How To Make Cut Flowers Last Longer
You all know how much I enjoy fresh cut flowers. Roses are by far my favorite cut flowers along with hydrangeas and lilacs. But this time of the year my limelight hydrangea bushes are in full bloom. They are finally at their peak and showing off soft pinks and greens which is my favorite color combination. I started cutting my blooms off to enjoy in my home. Often I’m asked how to extend the life of cut flowers and today I am going to share that with you. Let’s talk about hydrangea’s first.
Tips To Extend The Life Of Hydgrangeas
- After cutting these off the bush, I shake them gently outside before I bring them in. These can carry little spiders and pests, and I like to keep those outdoors.
- Once inside, I grab a pitcher and fill it up with spring water. I have soft water, so I can’t use these for my flowers. If you don’t have soft water, then you can use tap water. I pull out my alum powder and add some to a small bowl.
What’s alum powder and where do I get it? Alum powder is a crystalline powder, it’s used as a food additive that works as a firming agent. You can find this at your grocery store here in the states.
- First I take most of the leaves off of my branch. If the leaves sit in water, it starts to form a bacteria that can kill your flower, and really makes the smell of the water horrible, like rotten eggs….yuck!
- Then I decide how tall you want your flowers to stand once they are in your pitcher or vase. Hold the stem next to your pitcher then I cut it on a 45 degree angle. Cutting it on an angle will help the flower to absorb the water.
- Next, I dip the bottom of the stem that’s in the water of my pitcher, then I take that stem and dip it the alum powder.

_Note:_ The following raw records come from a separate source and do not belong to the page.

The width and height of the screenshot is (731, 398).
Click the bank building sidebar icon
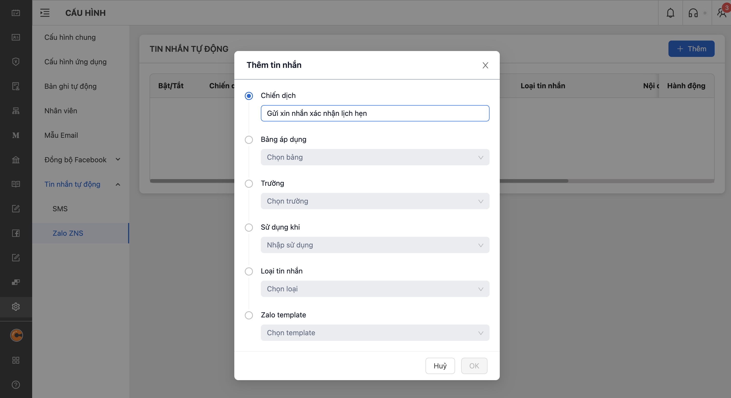tap(16, 160)
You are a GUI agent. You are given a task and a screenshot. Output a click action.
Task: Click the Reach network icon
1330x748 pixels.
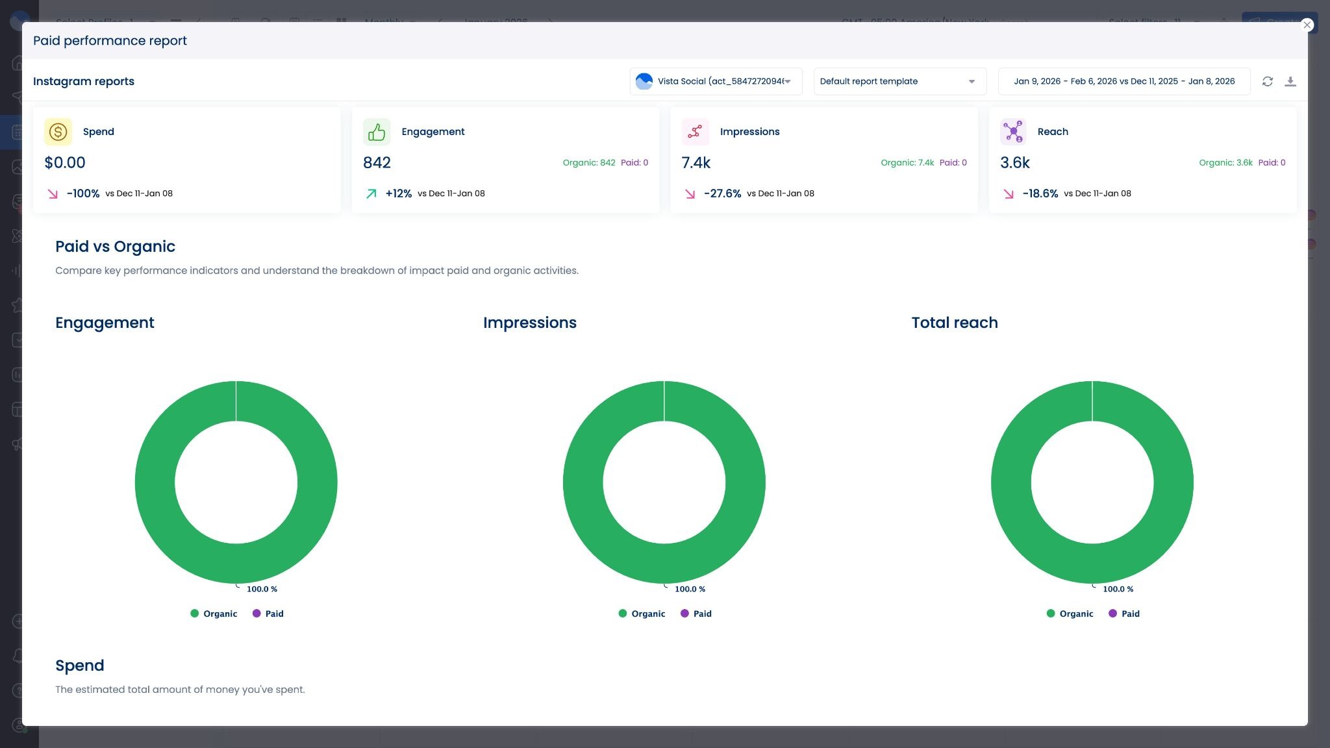click(1013, 132)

- After you dip your end in the alum powder, place it in the pitcher.
Some of the alum powder will fall off when placed in the water, but some will stay on your branch. This will help preserve your cut flowers . Now if you are doing this at the end of the season, when they start turning colors, and you leave them in water, they will start to dry nicely. This works to preserve and dry your hydrangeas. You may have to change the water after a week or so. Keep working until I fill your pitcher is filled. Let’s talk about how to extend the life of roses.
Tips On Extending The Life Of Cut Roses
My fresh roses always have a small pack tucked inside that helps preserve them. I fill up my pitcher with spring water, and had just a tad of that preservative. I’ve been doing this for years. But I was curious as to what’s inside that packet, and how can you preserve your roses from your garden. Those packets contain nutrients for the flowers. I was told those packets contain an acid, a biocide (such as a bleach), that destroys bacteria along with sugar to help preserve and extend the life of fresh cut rose. I’ve also heard that vinegar, wine, pennies and asprin does not make your roses last longer. I’ve actually killed mine when I used asprin. So, besides using those packets, what works?
One way to preserve your roses is to use sprite or 7-up, but don’t use diet, use regular. The sugar and acidity in the soft drinks help to prolong the life of roses.
- Mix 1 part sprite or 7-up soda with 3 parts water. You can add 1/4 teaspoon of Chlorox bleach, it will keep the water clear. Make sure to cut your roses on a 45 degree angle and cut off any extra leaves so they are not in the water. You can also preserve your roses by using real lemon juice. Mix 2 tablespoons along with 1 tablespoon of sugar, and 1/4 teaspoon of Chlorox bleach in warm water. You can add 1/4 teaspoon of bleach to your vase every 4 days.
Do you enjoy adding fresh cut flowers to your home? Which are your favorite flowers?